June 4, 2014 Read More →

Press release: Pain for Australian coal export industry as second biggest customer acts on climate

SYDNEY – There is more pain to come for Australian thermal coal exporters as their second biggest customer, South Korea, announces a tax on coal power generation from July, and tough caps on carbon emissions from utilities and industry from 2015 as part of the world’s second biggest carbon trading scheme, according to a Reuters report.

Finance analyst Tim Buckley from the Institute for Energy Economics and Financial Analysis said:

“South Korea’s coal tax is a major initiative that follows similar coal tax moves by China and India, plus Chile earlier this year.

“It is noteworthy that China has doubled its coal electricity tax twice over the last three years, and that the proceeds are being used to assist the cost of deployment of renewables,” Mr.
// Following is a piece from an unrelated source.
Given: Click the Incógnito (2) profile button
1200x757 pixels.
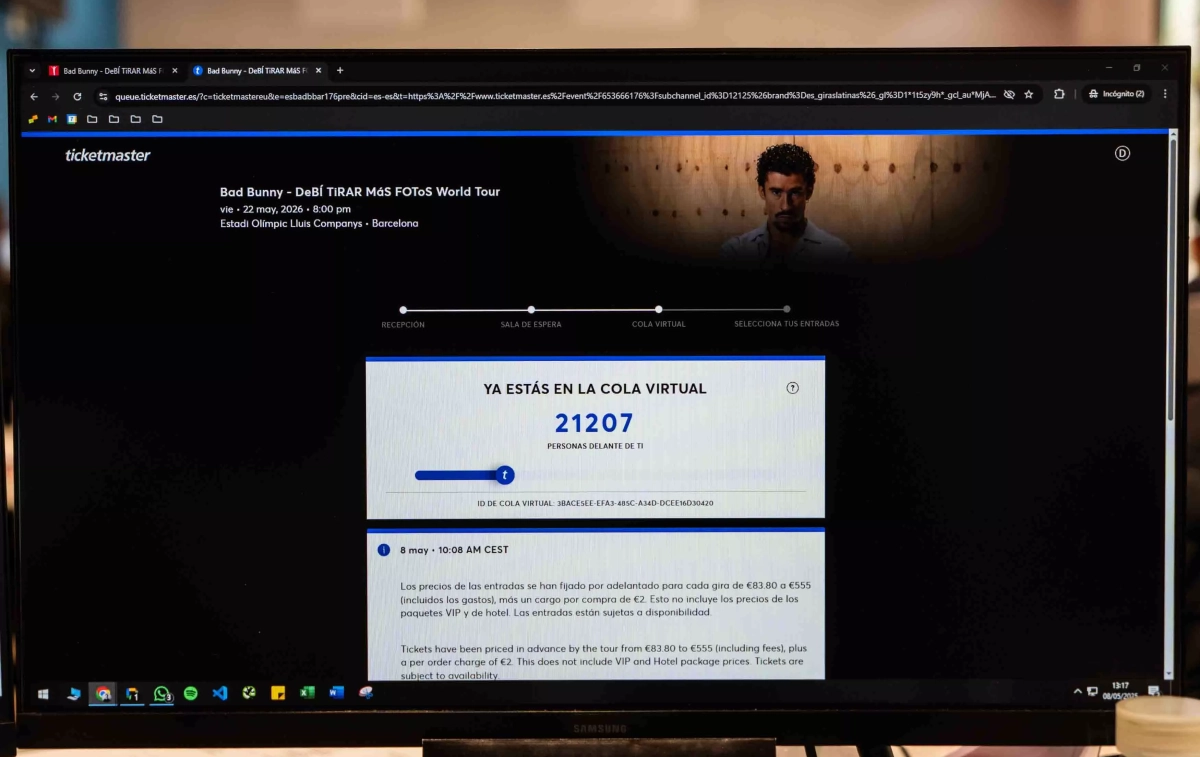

Buckley said.

South Korea’s coal tax will be imposed at a rate of 19 Korean won ($0.02) per kilogram (kg) of coal with a minimum 5,000 kcal of net calorific value (NCV). For coal below 5,000 kcal/kg NCV, the rate will be 17 won per kg.

The tax is expected to push up electricity costs for Asia’s fourth-largest economy and prompt consumers to curb power use.

“There is no doubt that this is another set back for Australian thermal coal exports,” Mr. Buckley said.

“Both the coal tax and carbon trading scheme will increase the cost of coal fired generation in South Korea and drive a greater penetration of renewables and energy efficiency. A higher price for fossil fuels is inevitable as renewables continue on their deflationary trajectory,” Mr. Buckley said.

Tim Buckley is the Director of Energy Finance Studies, Australasia for the Institute for Energy Economics and Financial Analysis. He has 25 years of financial markets experience, including 17 years with Citigroup culminating in his role as Managing Director and Head of Australasian Equity Research.